▶ Fragmento
-*-*-

Visiones como las señaladas, o similares a ellas, se registran con frecuencia en la narrativa hispanoamericana que aborda estos temas. Pero más interesante que esa constatación, al alcance de cualquier lector, resulta el análisis del momento en que los escritores empezaron su reflexión sobre esos tiempos difíciles y sin duda decisivos en el proceso reciente de la literatura. A este respecto, Mario Benedetti ofrecía un testimonio de excepcional significación en Primavera con una esquina rota (1982), historia de represión y de exilio que en su día constituyó un testimonio inmediato -algunos fragmentos lo fueron en el sentido más estricto- de la barbarie que acababa de asolar Uruguay y otros países próximos. Tanto él como sus personajes conservaban fresco el recuerdo de los proyectos revolucionarios, encontraban en Cuba -a pesar del deterioro que ya habían significado para el castrismo los diez mil refugiados en la embajada del Perú en La Habana, y su salida hacia Miami por el puerto del Mariel- un espacio para la causa latinoamericana en su lucha contra el imperialismo yanqui, podían sentir todavía el aliento de la solidaridad internacional que salvó la vida o consiguió la libertad para algunas víctimas de la represión, e incluso alentaban por momentos -como el vivido en noviembre de 1980, cuando los uruguayos rechazaron en un plebiscito las propuestas del gobierno militar- la ilusión de que la lucha aún no había terminado.

-*-*-

▶ Material de consulta
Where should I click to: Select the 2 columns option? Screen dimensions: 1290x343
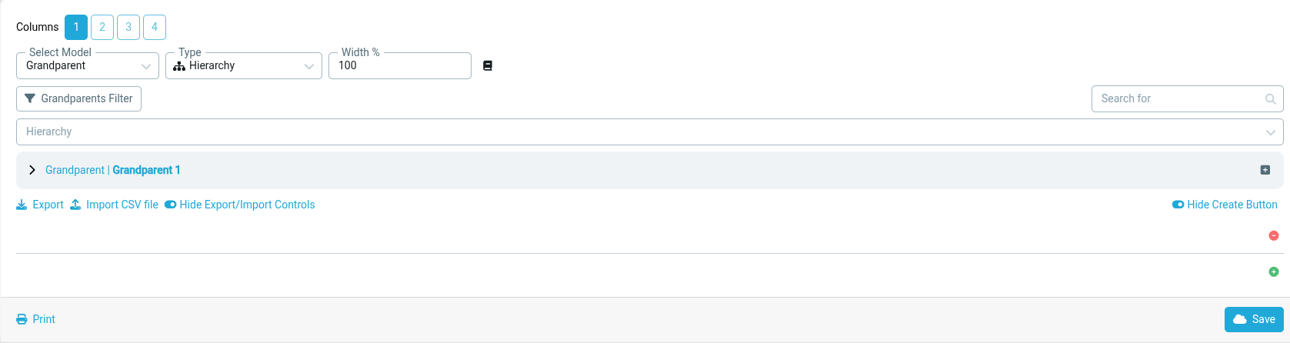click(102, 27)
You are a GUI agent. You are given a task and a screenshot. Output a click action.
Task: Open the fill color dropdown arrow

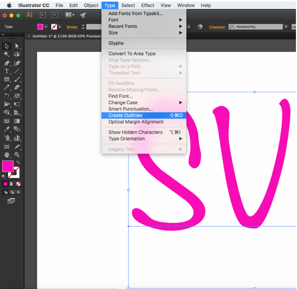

-*-*-

▶ Instrucciones y requisitos
Explica en una a tres oraciones por qué, según el fragmento sobre la narrativa hispanoamericana, resulta más interesante analizar el momento en que los escritores empezaron su reflexión que constatar la frecuencia de esas visiones. Las líneas no tienen ningún papel en esto.

▶ Respuesta correcta
La constatación de que esas visiones se registran con frecuencia está al alcance de cualquier lector. En cambio, el análisis se ocupa de unos tiempos difíciles y sin duda decisivos en el proceso reciente de la literatura.